Pixel coordinate grounding data
Start of Block
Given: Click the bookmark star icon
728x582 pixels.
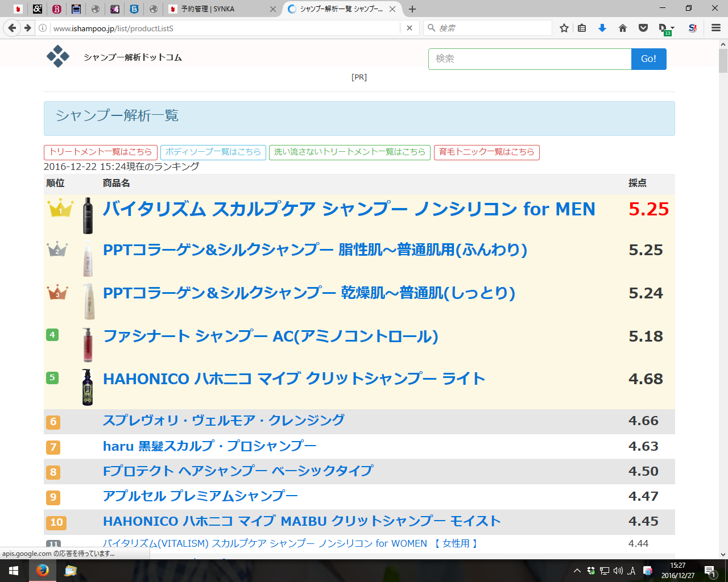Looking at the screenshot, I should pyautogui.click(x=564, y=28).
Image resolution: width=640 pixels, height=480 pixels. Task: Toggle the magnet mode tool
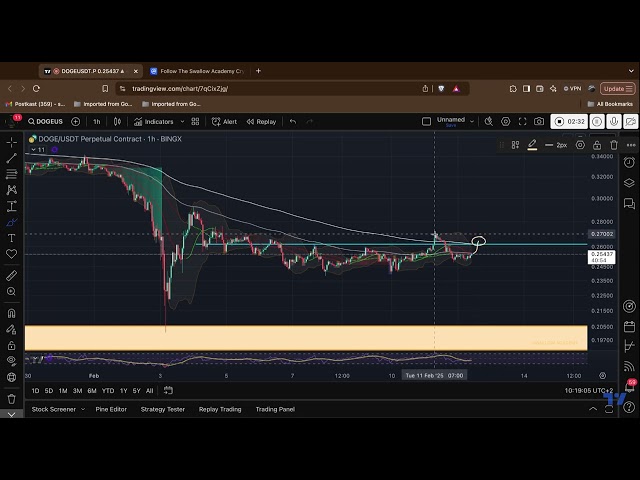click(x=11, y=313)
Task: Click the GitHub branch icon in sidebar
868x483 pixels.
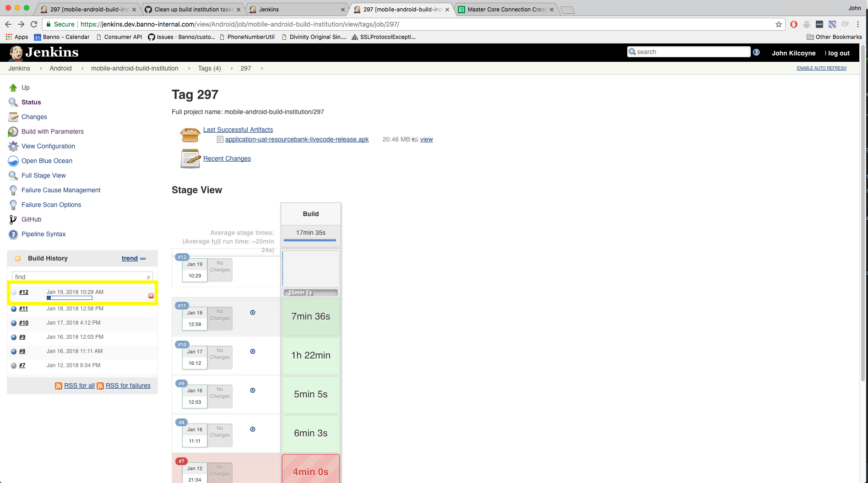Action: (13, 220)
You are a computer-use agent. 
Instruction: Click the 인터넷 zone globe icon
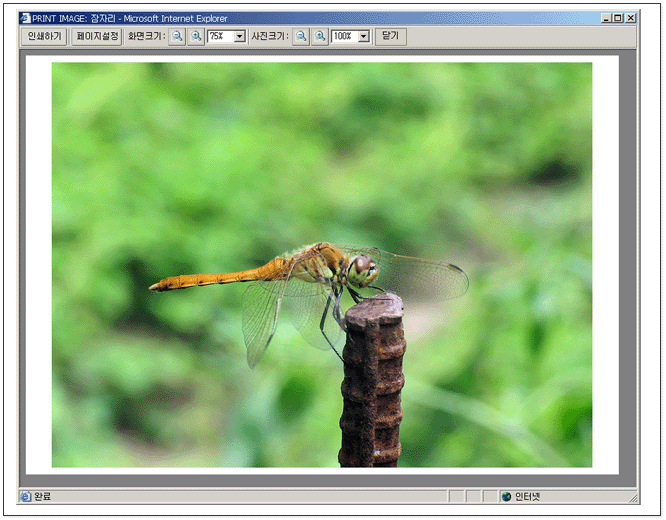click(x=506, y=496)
End of Block
Start of Block
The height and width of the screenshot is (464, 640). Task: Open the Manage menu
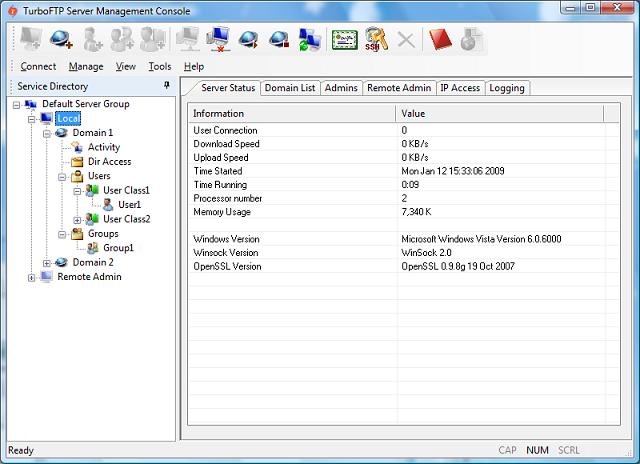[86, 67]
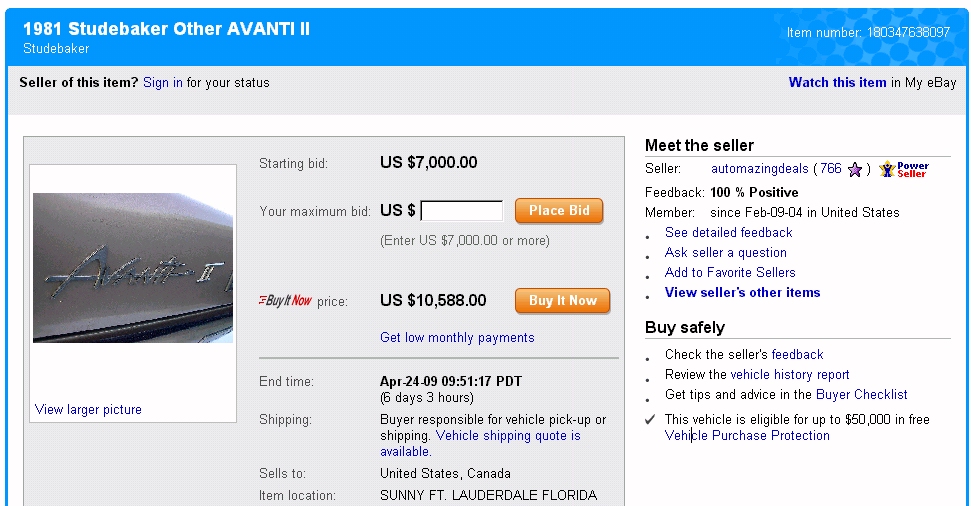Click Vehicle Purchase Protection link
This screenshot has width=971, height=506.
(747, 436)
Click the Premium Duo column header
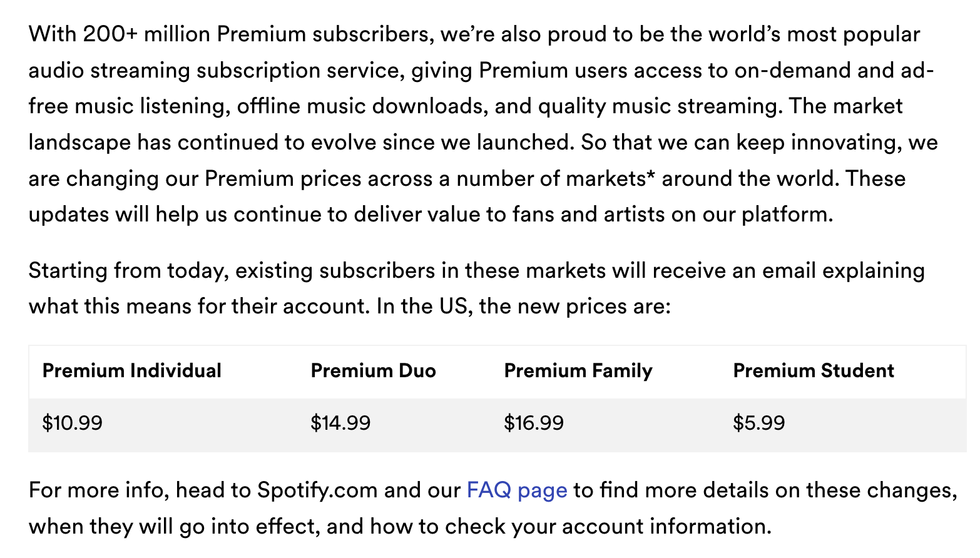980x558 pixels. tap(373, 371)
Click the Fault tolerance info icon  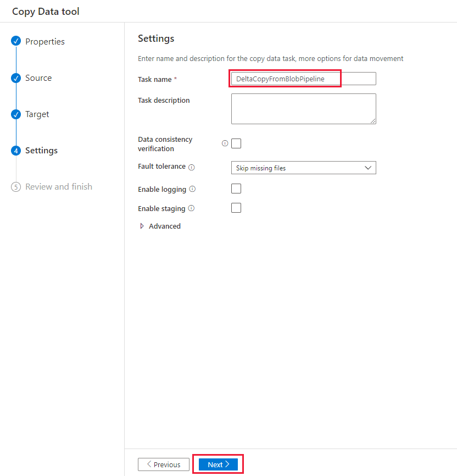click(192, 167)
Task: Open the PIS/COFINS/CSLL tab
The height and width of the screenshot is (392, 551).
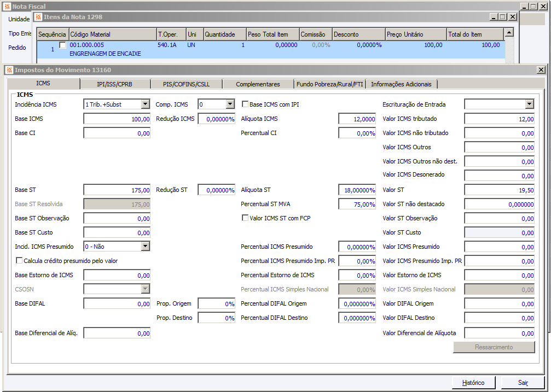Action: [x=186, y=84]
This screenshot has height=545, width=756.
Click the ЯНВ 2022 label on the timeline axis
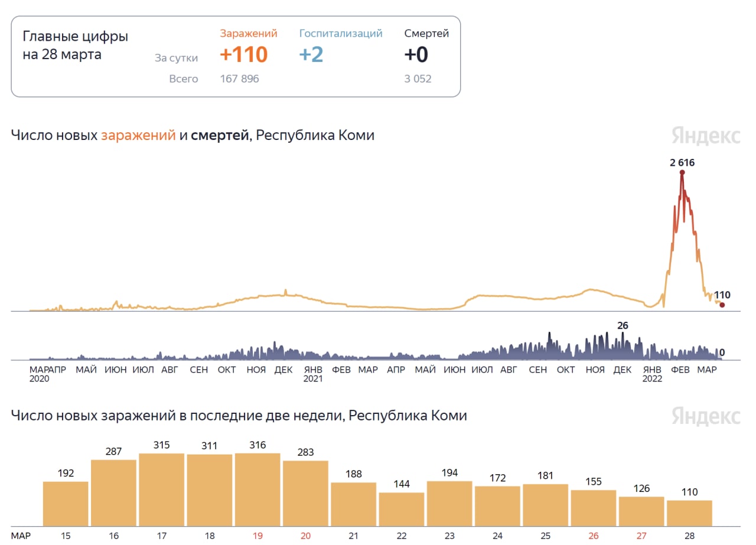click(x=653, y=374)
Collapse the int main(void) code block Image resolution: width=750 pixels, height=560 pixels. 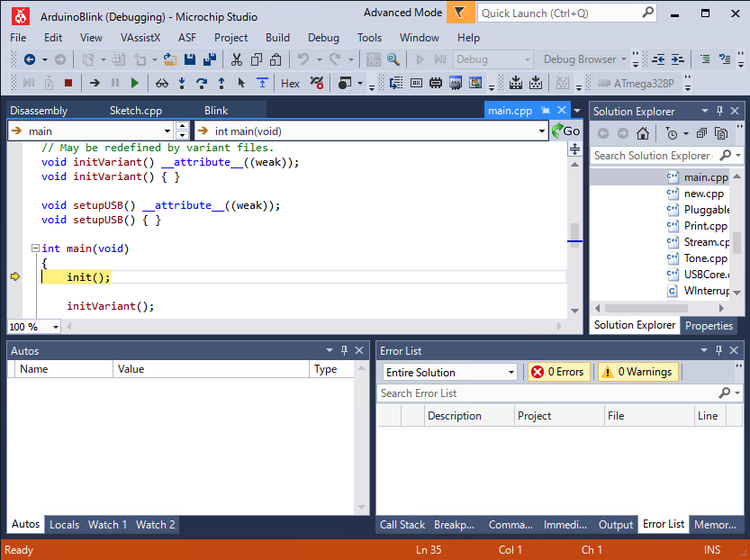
End of Block
Start of Block
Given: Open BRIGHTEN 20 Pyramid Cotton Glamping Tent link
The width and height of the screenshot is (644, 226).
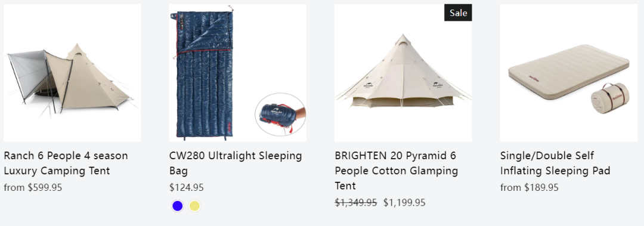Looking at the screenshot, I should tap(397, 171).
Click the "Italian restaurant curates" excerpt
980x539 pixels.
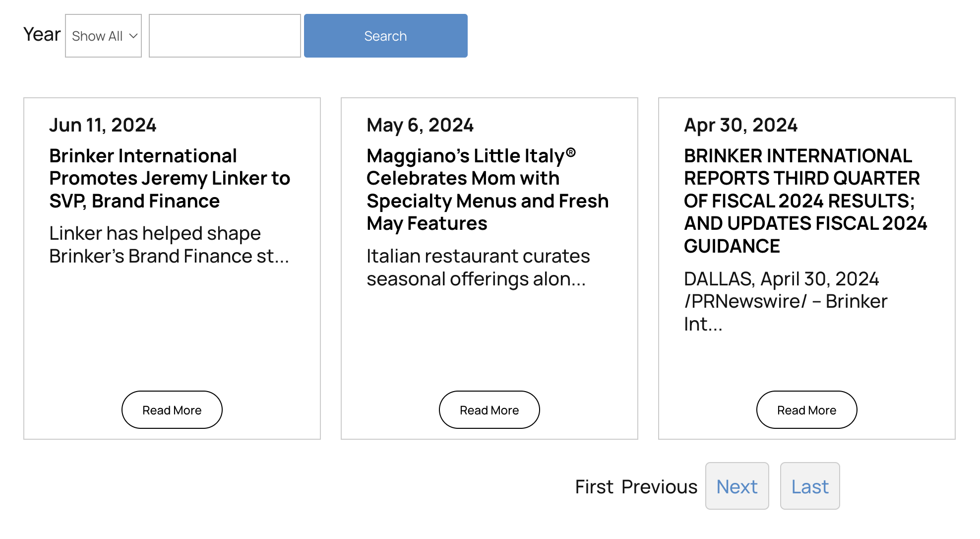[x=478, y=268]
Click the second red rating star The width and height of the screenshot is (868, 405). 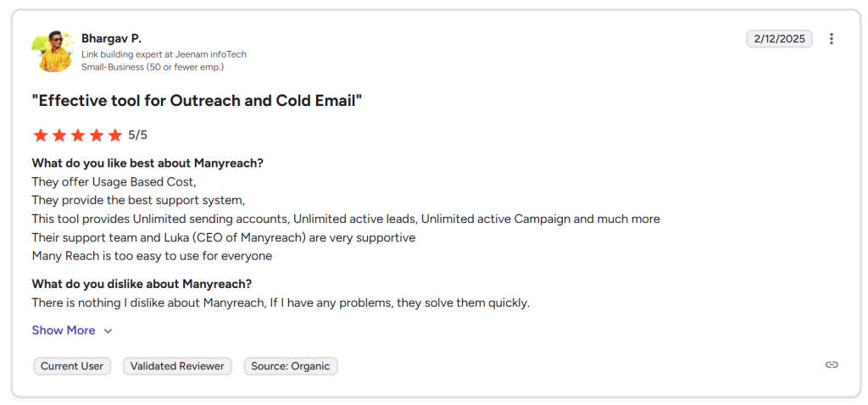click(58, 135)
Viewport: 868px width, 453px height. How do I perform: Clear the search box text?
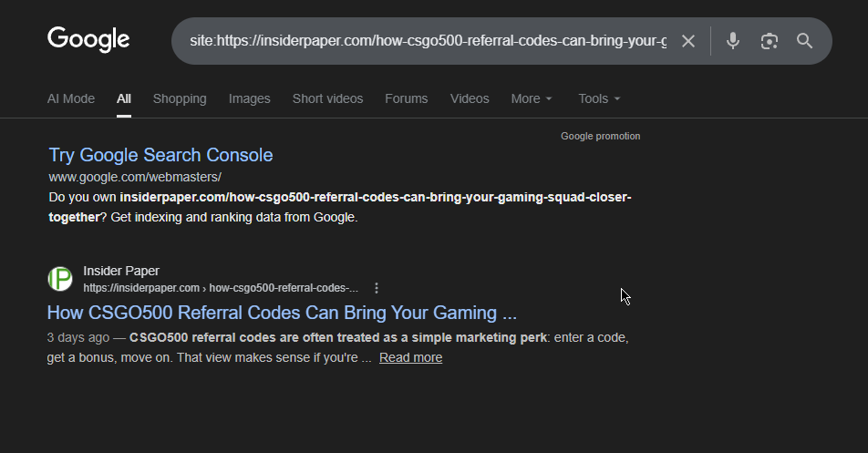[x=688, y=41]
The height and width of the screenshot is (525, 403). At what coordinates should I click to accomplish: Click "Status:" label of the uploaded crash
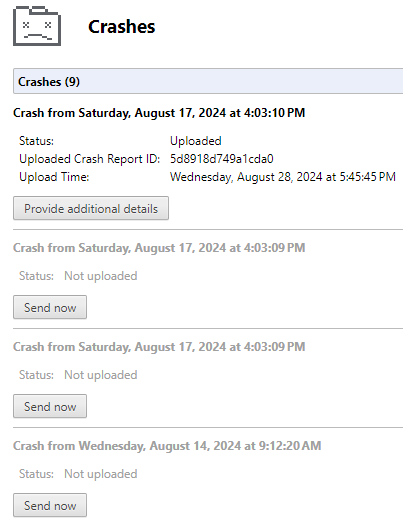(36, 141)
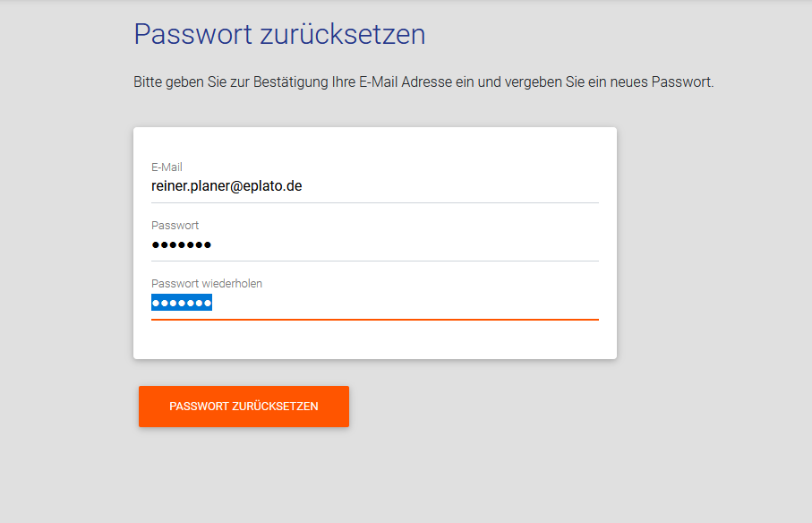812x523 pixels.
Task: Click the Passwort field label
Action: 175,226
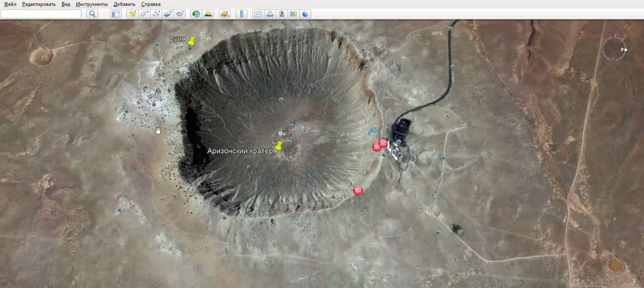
End of Block
## Work instructions
Starting at the line containing "Click the ЯНВ 2022 label on the timeline axis" and finishing at the line containing "Collapse the int", return those lines exactly as they appear above, without the pictures.

## Expected answer
Click the ЯНВ 2022 label on the timeline axis
click(x=653, y=374)
Collapse the int main(void) code block Image resolution: width=750 pixels, height=560 pixels. 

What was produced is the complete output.